Reflexão do dia - Evangelho segundo João 9:1-41

A leitura de hoje propõe o relato da cura de um cego de nascença, um episódio exclusivo do Evangelho de São João e detentor de uma grande riqueza teológica. Todos os evangelistas relatam sinais de curas de pessoas cegas, entretanto em nenhum deles há um relato tão detalhado como este de João. Por ser um texto extenso vou tentar apenas me concentrar na mensagem central.

Antes de ir diretamente ao conteúdo do texto, acho interessante fazer contextualização. O cenário do relato é a cidade de Jerusalém, pois Jesus tinha ido à 'cidade santa' para a festa das tendas, que era uma das três grandes festas de peregrinação dos judeus, juntamente com a páscoa e a festa de pentecostes.

A cura do cego de nascença é o sexto dos sete sinais que Jesus realiza no relato do evangelista João:
1) a mudança da água em vinho (João 2:1-12)
2) a cura do funcionário real (João 4:46-54)
3) a cura do paralítico de Betesda (João 5:1-18)
4) a multiplicação dos pães (João 6:1-15)
5) a caminhada sobre o mar (João 6:16)
6) a cura do cego de nascença (João 9:1-41)
7) a ressurreição de Lázaro (João 11:1-44)

Ao realizar estes sinais, Jesus manifestava a glória de Deus e confirmava ser o Cristo, o Filho de Deus. O poder religioso o via cada vez mais como uma ameaça pois os sinais de Jesus mostravam que Deus não se deixava manipular por instituições religiosas. Ao passo que as autoridades religiosas viam desmoronar seus privilégios queriam eliminar Jesus, sobretudo porque Ele era uma pessoa perigosa para o sistema vigente.

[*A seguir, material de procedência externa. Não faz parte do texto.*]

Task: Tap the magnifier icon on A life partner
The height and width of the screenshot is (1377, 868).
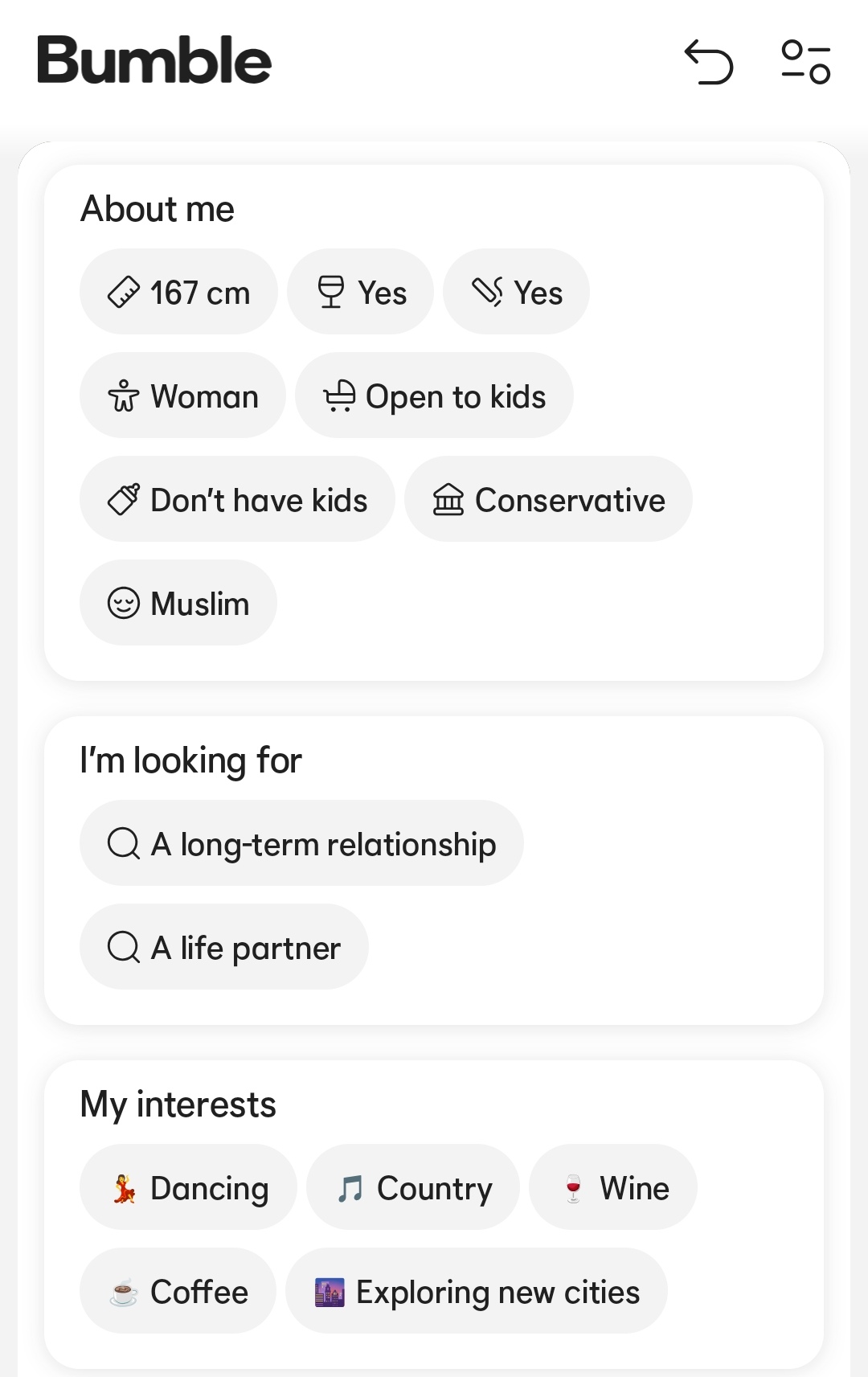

"E, passando Jesus, viu um homem cego de nascença." João 9:1. ⇒⇒ Jesus percebe a necessidade de um pobre e oprimido e age com com solidariedade e compaixão.

"E os seus discípulos lhe perguntaram, dizendo: Rabi, quem pecou, este ou seus pais, para que nascesse cego?" João 9:2 ⇒⇒ A cegueira era uma doença que se destacava sobre as demais enfermidades, pois impedia que a pessoa pudesse estudar e conhecer a Lei. Teologicamente falando a cegueira era pior do que a lepra. Um leproso poderia ter conhecido a lei, já um cego de nascença, não. Isso significa que aquele cego de nascença não conhecia a lei e era um condenado.
Jesus não concordava com essa mentalidade vigente. Por isso, corrige seus discípulos. A cegueira não era vontade divina e nem punição a possíveis pecados cometidos pelos seus pais. E também não é uma condição para que a glória de Deus se manifeste, mas onde a vida é escassa, onde a criação não encontrou a plenitude, há espaço para que a glória de Deus se manifeste curando a deficiência.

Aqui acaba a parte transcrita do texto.